Carnie: Doughnuts. You don’t get to 300 pounds by eating diet pie. Ice cream. I would go through McDonalds drive-throughs and have a Big Mac, Super Size fries, a 20-piece Chicken McNuggets, a pie and a shake. That would be one meal for me — horrid! Now, if I start my morning out with a piece of toast, I’m doomed for the day. It’s like, give me carbs! Surgery or no surgery, I’ve gotten to know who I am with food and how my body reacts.
If I had to highlight something there, it would have been the whole quote. It included every, single, what-fat-people-eat stereotype you can think of from doughnuts to consuming half the items on the McDonald’s value menu in one sitting, and obviously she paints this kind of behavior in a negative light. However, eating a piece of toast? Also bad! No eating at all! That solves everything! *rolls eyes*
OK: What was life like after the surgery?
Carnie: In 2003, I was drinking heavily. Maybe I couldn’t handle feeling that great. I remember driving down Coldwater Canyon [in California] and thinking I could just turn this wheel and drive right off a cliff. In 2004, I reached a bad low and stopped drinking cold turkey. Thirteen days before I got pregnant, I got sober.
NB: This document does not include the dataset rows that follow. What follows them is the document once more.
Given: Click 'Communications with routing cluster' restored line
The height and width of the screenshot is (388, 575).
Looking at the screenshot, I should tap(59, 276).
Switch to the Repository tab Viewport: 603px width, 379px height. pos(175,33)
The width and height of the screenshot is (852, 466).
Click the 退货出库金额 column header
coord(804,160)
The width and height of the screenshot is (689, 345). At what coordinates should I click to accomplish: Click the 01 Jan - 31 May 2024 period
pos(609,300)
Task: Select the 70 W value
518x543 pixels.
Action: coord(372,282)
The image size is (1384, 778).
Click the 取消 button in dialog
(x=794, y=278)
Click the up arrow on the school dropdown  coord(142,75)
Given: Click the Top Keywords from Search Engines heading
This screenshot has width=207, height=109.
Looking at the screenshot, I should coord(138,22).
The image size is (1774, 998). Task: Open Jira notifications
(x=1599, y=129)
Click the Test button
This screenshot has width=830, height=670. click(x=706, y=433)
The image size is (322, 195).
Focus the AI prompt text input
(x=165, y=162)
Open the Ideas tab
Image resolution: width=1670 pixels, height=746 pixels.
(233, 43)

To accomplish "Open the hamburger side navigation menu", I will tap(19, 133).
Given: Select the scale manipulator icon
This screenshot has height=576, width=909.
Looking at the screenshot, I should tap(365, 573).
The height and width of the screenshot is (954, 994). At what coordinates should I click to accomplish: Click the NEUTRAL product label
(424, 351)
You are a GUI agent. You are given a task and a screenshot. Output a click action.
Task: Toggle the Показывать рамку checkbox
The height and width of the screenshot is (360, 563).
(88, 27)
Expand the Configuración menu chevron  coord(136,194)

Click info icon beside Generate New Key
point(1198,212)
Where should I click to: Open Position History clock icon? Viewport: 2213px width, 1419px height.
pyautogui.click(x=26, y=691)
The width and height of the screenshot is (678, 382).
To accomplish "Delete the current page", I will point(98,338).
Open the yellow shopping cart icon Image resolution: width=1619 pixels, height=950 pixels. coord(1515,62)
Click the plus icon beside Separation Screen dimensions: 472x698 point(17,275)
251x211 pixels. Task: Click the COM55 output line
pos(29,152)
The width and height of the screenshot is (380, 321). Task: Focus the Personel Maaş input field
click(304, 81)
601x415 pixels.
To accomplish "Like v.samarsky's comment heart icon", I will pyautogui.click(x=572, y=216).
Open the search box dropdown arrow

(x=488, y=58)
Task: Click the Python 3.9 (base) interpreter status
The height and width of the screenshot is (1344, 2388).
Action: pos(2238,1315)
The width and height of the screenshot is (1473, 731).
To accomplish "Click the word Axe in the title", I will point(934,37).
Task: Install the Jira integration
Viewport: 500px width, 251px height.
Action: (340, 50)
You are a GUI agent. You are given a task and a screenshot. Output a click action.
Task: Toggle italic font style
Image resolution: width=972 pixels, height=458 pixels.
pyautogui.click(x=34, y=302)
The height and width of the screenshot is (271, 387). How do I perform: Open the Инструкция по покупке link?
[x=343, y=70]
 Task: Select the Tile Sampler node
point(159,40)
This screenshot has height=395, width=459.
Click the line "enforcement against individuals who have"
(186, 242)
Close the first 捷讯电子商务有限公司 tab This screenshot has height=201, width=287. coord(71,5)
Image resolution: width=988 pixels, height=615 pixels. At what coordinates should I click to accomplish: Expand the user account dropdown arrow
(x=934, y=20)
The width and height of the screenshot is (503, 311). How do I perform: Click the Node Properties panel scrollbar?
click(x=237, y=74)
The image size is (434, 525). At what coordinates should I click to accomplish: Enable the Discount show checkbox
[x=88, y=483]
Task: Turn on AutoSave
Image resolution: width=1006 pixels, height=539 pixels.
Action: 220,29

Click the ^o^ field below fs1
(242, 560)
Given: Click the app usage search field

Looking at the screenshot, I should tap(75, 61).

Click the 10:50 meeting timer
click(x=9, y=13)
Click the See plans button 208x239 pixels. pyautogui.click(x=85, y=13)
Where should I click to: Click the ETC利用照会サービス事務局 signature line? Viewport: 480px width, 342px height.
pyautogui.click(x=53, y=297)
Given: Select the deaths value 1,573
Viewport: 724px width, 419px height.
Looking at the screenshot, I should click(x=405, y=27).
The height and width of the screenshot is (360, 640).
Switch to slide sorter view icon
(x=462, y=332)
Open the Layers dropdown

She felt so good, she started binge-drinking and thinking about suicide? It’s a good thing I didn’t actually try to get this surgery when I was fourteen; I don’t think I could’ve handled being that happy.
OK: Any regrets about having the gastric bypass?
Carnie: No, it was the best thing I ever did. If I didn’t have the surgery, I’d probably be dead My liver was enlarged; it was toxic. I had sleep apnea — I was waking up choking 10 times a night. My cholesterol and blood pressure were high. I was pre-diabetic and had circulation problems, slipped disks in my back, acne and chronic headaches. The surgery taught me to be accountable for what I put in my mouth. The truth is that the weight loss happened so fast that I couldn’t absorb it. Everyone was watching and there was so much pressure.
Because teh fat, unlike binge-drinking, makes your liver toxic. Not to mention that all the research on the subject says that fat is the most deadly thing there is. And it causes acne! And headaches!
OK: Have you thought about just accepting yourself as a plus-sized woman?
Carnie: I don’t think I’m going to be healthy at this weight for long. I feel those extra 50 pounds. Plus, I’ve got a closet full of clothes that are size 8 that I would like to get back into again.
Obviously the answer to that question is no, but I especially like how she doesn’t address it directly. To me, lusting after a closet full of size-eights doesn’t sound as healthy as embracing the size sixteen body she already has, but who am I kidding? That’s crazy talk.